» Instructions for the task
The answer must be every line below that holds the word "agent".

Stored dataset items:
┏━━
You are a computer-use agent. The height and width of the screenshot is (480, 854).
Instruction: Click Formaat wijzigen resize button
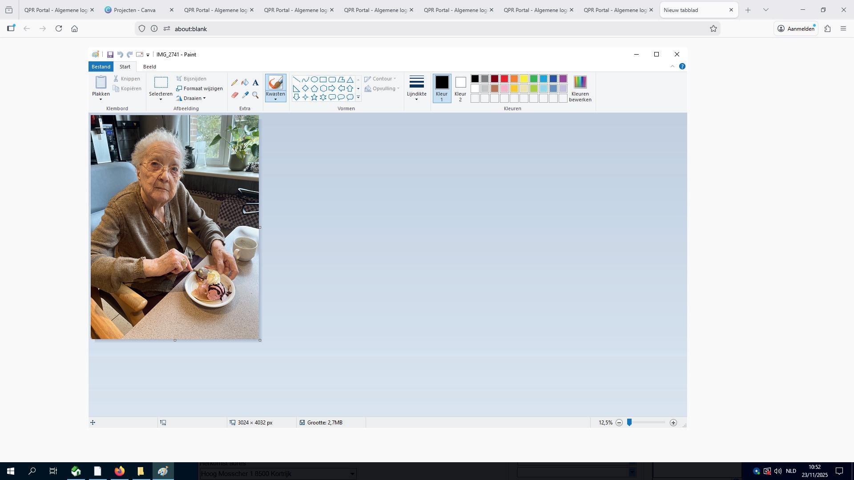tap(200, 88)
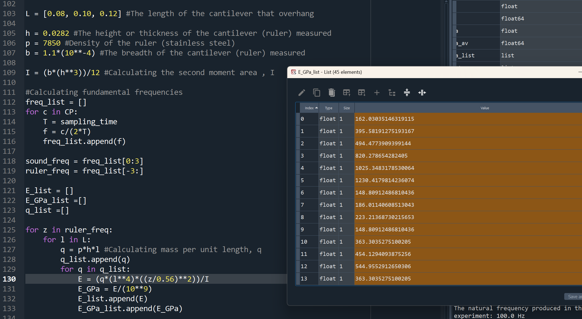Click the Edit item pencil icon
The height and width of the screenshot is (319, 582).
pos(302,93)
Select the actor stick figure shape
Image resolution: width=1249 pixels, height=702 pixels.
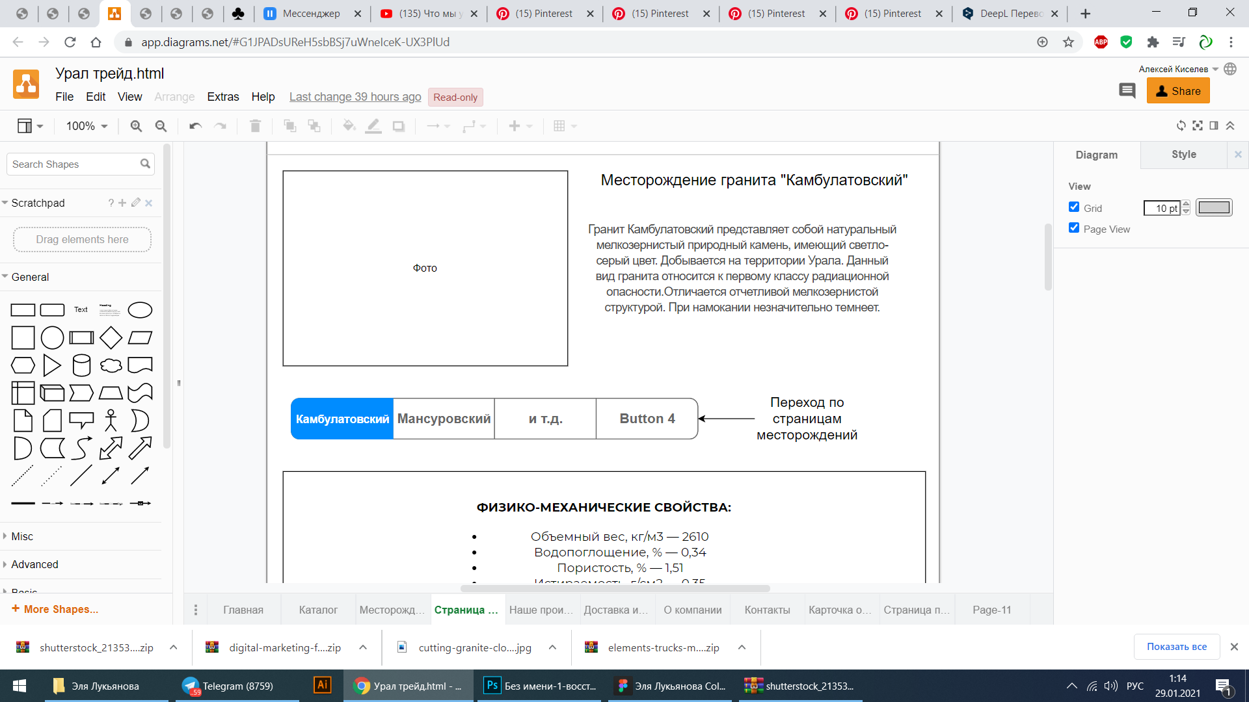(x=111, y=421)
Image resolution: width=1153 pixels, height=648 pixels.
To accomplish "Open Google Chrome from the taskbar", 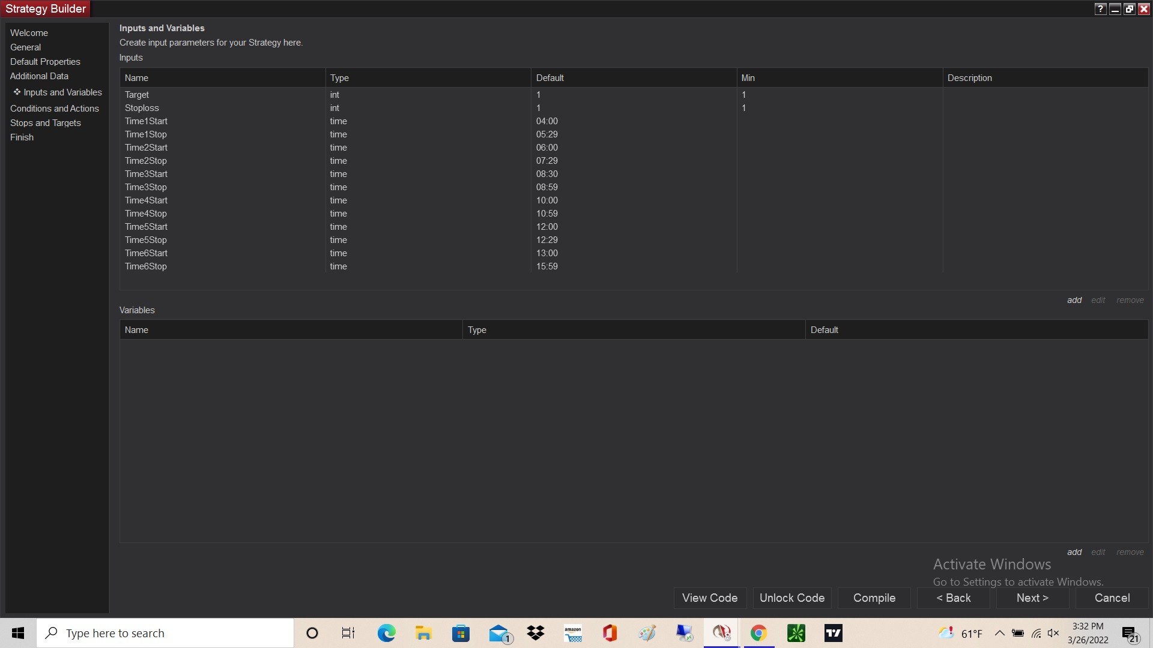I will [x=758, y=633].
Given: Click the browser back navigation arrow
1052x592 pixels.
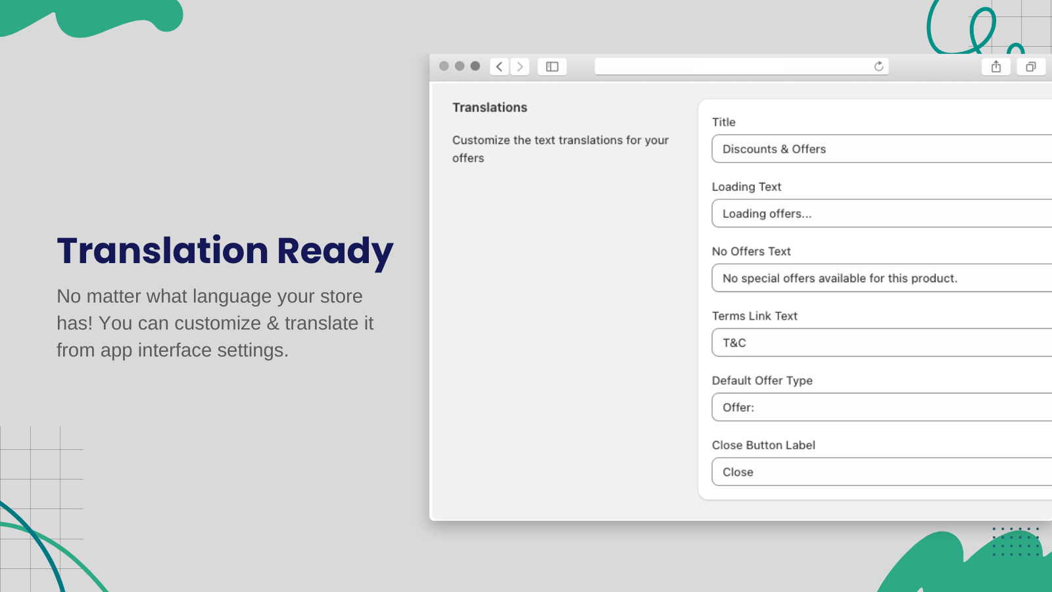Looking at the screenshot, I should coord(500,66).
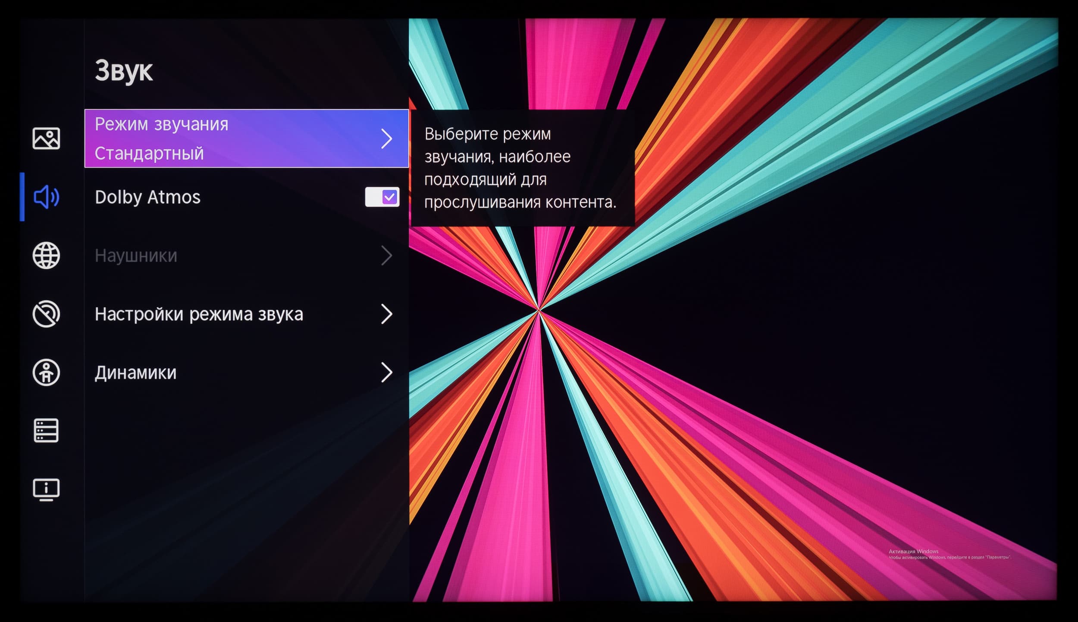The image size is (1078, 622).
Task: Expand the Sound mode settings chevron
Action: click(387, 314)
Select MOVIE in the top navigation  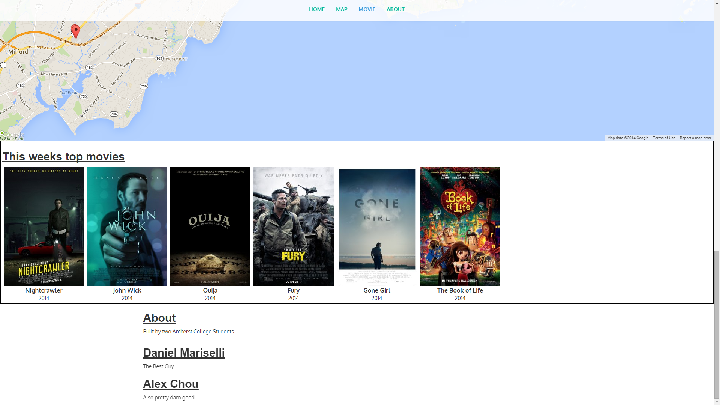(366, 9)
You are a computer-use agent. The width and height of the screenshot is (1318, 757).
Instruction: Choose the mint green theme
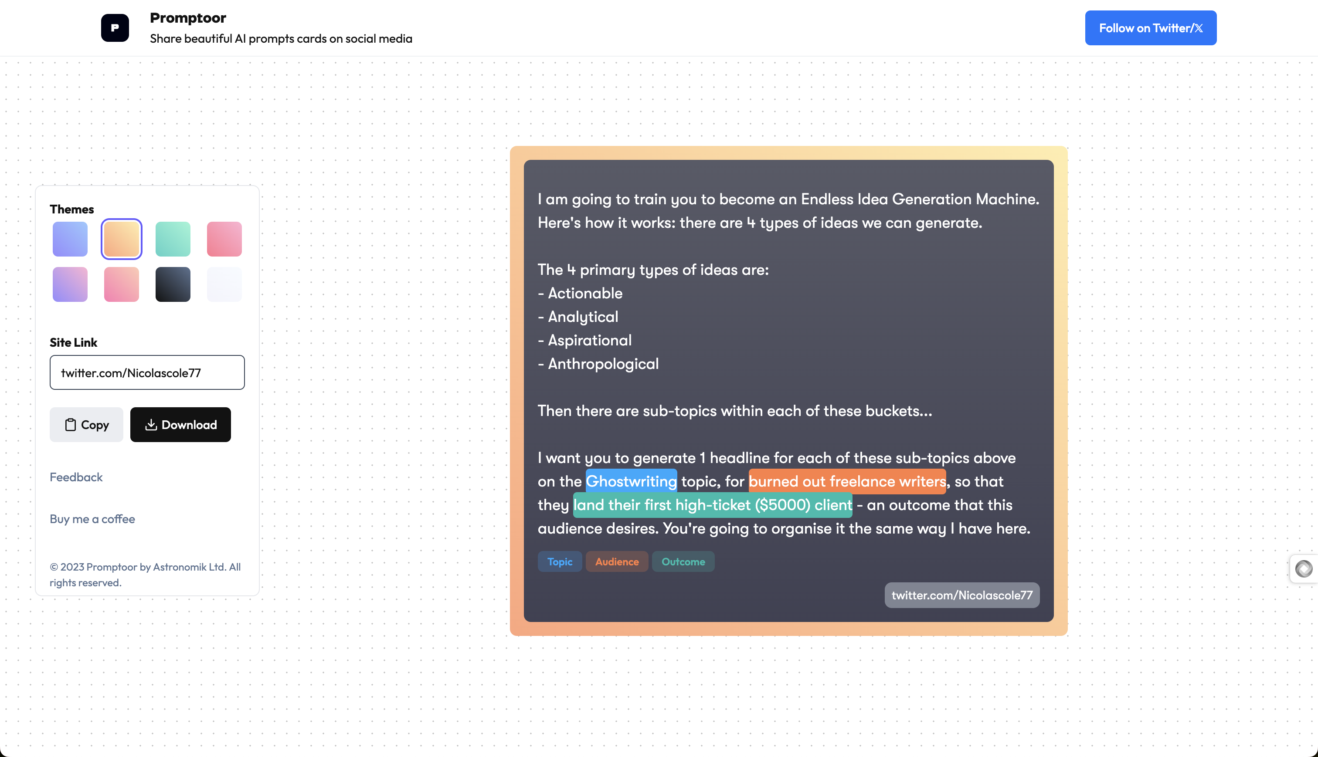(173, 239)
┗━━
» Answer box
You are a computer-use agent. The height and width of the screenshot is (480, 854).
You are a computer-use agent. The width and height of the screenshot is (1318, 757).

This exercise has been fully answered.